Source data
=-=-=-=-=

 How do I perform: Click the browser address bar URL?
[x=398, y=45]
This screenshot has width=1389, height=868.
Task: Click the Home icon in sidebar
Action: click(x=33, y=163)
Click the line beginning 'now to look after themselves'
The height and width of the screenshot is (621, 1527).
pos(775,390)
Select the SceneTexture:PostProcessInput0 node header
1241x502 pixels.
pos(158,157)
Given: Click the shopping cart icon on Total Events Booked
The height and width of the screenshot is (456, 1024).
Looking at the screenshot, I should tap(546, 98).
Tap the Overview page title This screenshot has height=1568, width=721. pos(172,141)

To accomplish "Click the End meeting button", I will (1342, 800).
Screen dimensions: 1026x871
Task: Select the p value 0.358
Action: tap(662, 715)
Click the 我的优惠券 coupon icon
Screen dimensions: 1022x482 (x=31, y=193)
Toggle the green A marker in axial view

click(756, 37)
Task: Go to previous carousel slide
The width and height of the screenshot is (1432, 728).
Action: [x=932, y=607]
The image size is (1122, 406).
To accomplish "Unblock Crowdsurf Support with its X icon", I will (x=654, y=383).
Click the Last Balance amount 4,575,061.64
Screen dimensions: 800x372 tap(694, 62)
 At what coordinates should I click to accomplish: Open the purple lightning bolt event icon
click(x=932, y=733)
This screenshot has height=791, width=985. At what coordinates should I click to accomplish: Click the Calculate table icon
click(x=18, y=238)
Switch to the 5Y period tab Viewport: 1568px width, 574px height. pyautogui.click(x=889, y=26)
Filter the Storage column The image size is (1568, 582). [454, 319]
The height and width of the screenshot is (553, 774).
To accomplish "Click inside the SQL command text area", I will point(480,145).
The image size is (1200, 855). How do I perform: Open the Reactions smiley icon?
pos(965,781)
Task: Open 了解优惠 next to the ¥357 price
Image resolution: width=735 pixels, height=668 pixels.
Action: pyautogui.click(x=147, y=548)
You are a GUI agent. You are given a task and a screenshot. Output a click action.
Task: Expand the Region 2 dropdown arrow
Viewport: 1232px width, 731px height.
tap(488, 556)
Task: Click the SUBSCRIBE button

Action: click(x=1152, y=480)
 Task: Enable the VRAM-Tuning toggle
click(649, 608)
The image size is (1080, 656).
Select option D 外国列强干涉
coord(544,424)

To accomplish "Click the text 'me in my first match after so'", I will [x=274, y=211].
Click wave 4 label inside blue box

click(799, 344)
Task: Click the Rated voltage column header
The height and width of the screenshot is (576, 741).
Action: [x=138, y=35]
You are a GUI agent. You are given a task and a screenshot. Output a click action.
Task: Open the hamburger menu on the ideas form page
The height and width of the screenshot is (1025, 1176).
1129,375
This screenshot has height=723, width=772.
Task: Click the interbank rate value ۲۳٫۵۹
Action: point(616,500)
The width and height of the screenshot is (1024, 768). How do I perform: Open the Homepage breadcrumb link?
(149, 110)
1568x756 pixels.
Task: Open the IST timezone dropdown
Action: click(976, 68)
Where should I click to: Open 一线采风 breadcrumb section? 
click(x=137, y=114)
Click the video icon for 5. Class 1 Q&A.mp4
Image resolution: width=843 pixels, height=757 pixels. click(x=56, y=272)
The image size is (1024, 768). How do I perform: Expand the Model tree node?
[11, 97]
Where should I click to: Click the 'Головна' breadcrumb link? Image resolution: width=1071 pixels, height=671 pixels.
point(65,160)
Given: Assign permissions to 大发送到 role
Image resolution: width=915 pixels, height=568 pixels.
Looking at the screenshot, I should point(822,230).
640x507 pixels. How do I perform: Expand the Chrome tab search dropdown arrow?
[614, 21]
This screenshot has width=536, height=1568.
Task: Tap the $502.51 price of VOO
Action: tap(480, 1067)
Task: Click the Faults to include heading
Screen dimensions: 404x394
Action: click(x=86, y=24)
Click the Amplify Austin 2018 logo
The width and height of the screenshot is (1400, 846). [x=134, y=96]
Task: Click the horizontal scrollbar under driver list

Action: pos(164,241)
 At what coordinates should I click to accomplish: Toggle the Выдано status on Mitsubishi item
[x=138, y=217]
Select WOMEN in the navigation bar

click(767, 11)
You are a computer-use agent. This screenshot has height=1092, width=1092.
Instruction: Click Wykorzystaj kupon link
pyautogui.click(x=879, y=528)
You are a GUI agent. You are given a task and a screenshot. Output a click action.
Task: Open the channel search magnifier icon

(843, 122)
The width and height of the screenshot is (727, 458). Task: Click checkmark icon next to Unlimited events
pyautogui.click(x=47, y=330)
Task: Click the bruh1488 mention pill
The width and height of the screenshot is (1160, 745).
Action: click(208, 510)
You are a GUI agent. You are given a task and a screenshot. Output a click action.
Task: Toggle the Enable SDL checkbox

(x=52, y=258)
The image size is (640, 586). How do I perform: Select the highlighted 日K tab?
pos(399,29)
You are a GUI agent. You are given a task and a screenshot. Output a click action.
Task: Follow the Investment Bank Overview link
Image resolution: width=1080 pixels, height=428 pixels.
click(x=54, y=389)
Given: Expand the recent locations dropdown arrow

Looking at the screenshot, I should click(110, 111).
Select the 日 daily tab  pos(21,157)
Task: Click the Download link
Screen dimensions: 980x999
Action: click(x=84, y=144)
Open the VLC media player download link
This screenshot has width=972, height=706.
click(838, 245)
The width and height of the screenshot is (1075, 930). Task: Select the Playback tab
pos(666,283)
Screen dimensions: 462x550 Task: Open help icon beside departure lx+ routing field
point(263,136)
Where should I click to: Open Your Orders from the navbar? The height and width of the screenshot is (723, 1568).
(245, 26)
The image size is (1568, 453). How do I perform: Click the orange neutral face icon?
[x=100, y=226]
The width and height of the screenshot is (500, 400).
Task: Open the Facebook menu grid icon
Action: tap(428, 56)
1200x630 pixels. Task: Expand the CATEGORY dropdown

=-=-=-=-=

**Brief**:
Output all the lines above, matching them word for word.

**Result of the task**:
 How do I perform: Click the browser address bar URL?
[x=398, y=45]
This screenshot has width=1389, height=868.
Task: Click the Home icon in sidebar
Action: click(x=33, y=163)
Click the line beginning 'now to look after themselves'
The height and width of the screenshot is (621, 1527).
pos(775,390)
Select the SceneTexture:PostProcessInput0 node header
1241x502 pixels.
pos(158,157)
Given: Click the shopping cart icon on Total Events Booked
The height and width of the screenshot is (456, 1024).
Looking at the screenshot, I should tap(546, 98).
Tap the Overview page title This screenshot has height=1568, width=721. pos(172,141)

To accomplish "Click the End meeting button", I will (1342, 800).
Screen dimensions: 1026x871
Task: Select the p value 0.358
Action: tap(662, 715)
Click the 我的优惠券 coupon icon
Screen dimensions: 1022x482 (x=31, y=193)
Toggle the green A marker in axial view

click(756, 37)
Task: Go to previous carousel slide
The width and height of the screenshot is (1432, 728).
Action: [x=932, y=607]
The image size is (1122, 406).
To accomplish "Unblock Crowdsurf Support with its X icon", I will (x=654, y=383).
Click the Last Balance amount 4,575,061.64
Screen dimensions: 800x372 tap(694, 62)
 At what coordinates should I click to accomplish: Open the purple lightning bolt event icon
click(x=932, y=733)
This screenshot has height=791, width=985. At what coordinates should I click to accomplish: Click the Calculate table icon
click(x=18, y=238)
Switch to the 5Y period tab Viewport: 1568px width, 574px height. pyautogui.click(x=889, y=26)
Filter the Storage column The image size is (1568, 582). [454, 319]
The height and width of the screenshot is (553, 774).
To accomplish "Click inside the SQL command text area", I will point(480,145).
The image size is (1200, 855). How do I perform: Open the Reactions smiley icon?
pos(965,781)
Task: Open 了解优惠 next to the ¥357 price
Image resolution: width=735 pixels, height=668 pixels.
Action: pyautogui.click(x=147, y=548)
You are a GUI agent. You are given a task and a screenshot. Output a click action.
Task: Expand the Region 2 dropdown arrow
Viewport: 1232px width, 731px height.
tap(488, 556)
Task: Click the SUBSCRIBE button

Action: click(x=1152, y=480)
 Task: Enable the VRAM-Tuning toggle
click(649, 608)
The image size is (1080, 656).
Select option D 外国列强干涉
coord(544,424)

To accomplish "Click the text 'me in my first match after so'", I will [x=274, y=211].
Click wave 4 label inside blue box

click(799, 344)
Task: Click the Rated voltage column header
The height and width of the screenshot is (576, 741).
Action: [x=138, y=35]
You are a GUI agent. You are given a task and a screenshot. Output a click action.
Task: Open the hamburger menu on the ideas form page
The height and width of the screenshot is (1025, 1176).
1129,375
This screenshot has height=723, width=772.
Task: Click the interbank rate value ۲۳٫۵۹
Action: point(616,500)
The width and height of the screenshot is (1024, 768). How do I perform: Open the Homepage breadcrumb link?
(149, 110)
1568x756 pixels.
Task: Open the IST timezone dropdown
Action: click(976, 68)
Where should I click to: Open 一线采风 breadcrumb section? 
click(x=137, y=114)
Click the video icon for 5. Class 1 Q&A.mp4
Image resolution: width=843 pixels, height=757 pixels. click(x=56, y=272)
The image size is (1024, 768). How do I perform: Expand the Model tree node?
[11, 97]
Where should I click to: Click the 'Головна' breadcrumb link? Image resolution: width=1071 pixels, height=671 pixels.
point(65,160)
Given: Assign permissions to 大发送到 role
Image resolution: width=915 pixels, height=568 pixels.
Looking at the screenshot, I should point(822,230).
640x507 pixels. How do I perform: Expand the Chrome tab search dropdown arrow?
[614, 21]
This screenshot has width=536, height=1568.
Task: Tap the $502.51 price of VOO
Action: tap(480, 1067)
Task: Click the Faults to include heading
Screen dimensions: 404x394
Action: click(x=86, y=24)
Click the Amplify Austin 2018 logo
The width and height of the screenshot is (1400, 846). [x=134, y=96]
Task: Click the horizontal scrollbar under driver list

Action: pos(164,241)
 At what coordinates should I click to accomplish: Toggle the Выдано status on Mitsubishi item
[x=138, y=217]
Select WOMEN in the navigation bar

click(767, 11)
You are a computer-use agent. This screenshot has height=1092, width=1092.
Instruction: Click Wykorzystaj kupon link
pyautogui.click(x=879, y=528)
You are a GUI agent. You are given a task and a screenshot. Output a click action.
Task: Open the channel search magnifier icon

(843, 122)
The width and height of the screenshot is (727, 458). Task: Click checkmark icon next to Unlimited events
pyautogui.click(x=47, y=330)
Task: Click the bruh1488 mention pill
The width and height of the screenshot is (1160, 745).
Action: click(208, 510)
You are a GUI agent. You are given a task and a screenshot. Output a click action.
Task: Toggle the Enable SDL checkbox

(x=52, y=258)
The image size is (640, 586). How do I perform: Select the highlighted 日K tab?
pos(399,29)
You are a GUI agent. You are given a task and a screenshot. Output a click action.
Task: Follow the Investment Bank Overview link
Image resolution: width=1080 pixels, height=428 pixels.
click(x=54, y=389)
Given: Expand the recent locations dropdown arrow

Looking at the screenshot, I should click(110, 111).
Select the 日 daily tab  pos(21,157)
Task: Click the Download link
Screen dimensions: 980x999
Action: click(x=84, y=144)
Open the VLC media player download link
This screenshot has width=972, height=706.
click(838, 245)
The width and height of the screenshot is (1075, 930). Task: Select the Playback tab
pos(666,283)
Screen dimensions: 462x550 Task: Open help icon beside departure lx+ routing field
point(263,136)
Where should I click to: Open Your Orders from the navbar? The height and width of the screenshot is (723, 1568).
(245, 26)
The image size is (1568, 453). How do I perform: Click the orange neutral face icon?
[x=100, y=226]
The width and height of the screenshot is (500, 400).
Task: Open the Facebook menu grid icon
Action: tap(428, 56)
1200x630 pixels. Task: Expand the CATEGORY dropdown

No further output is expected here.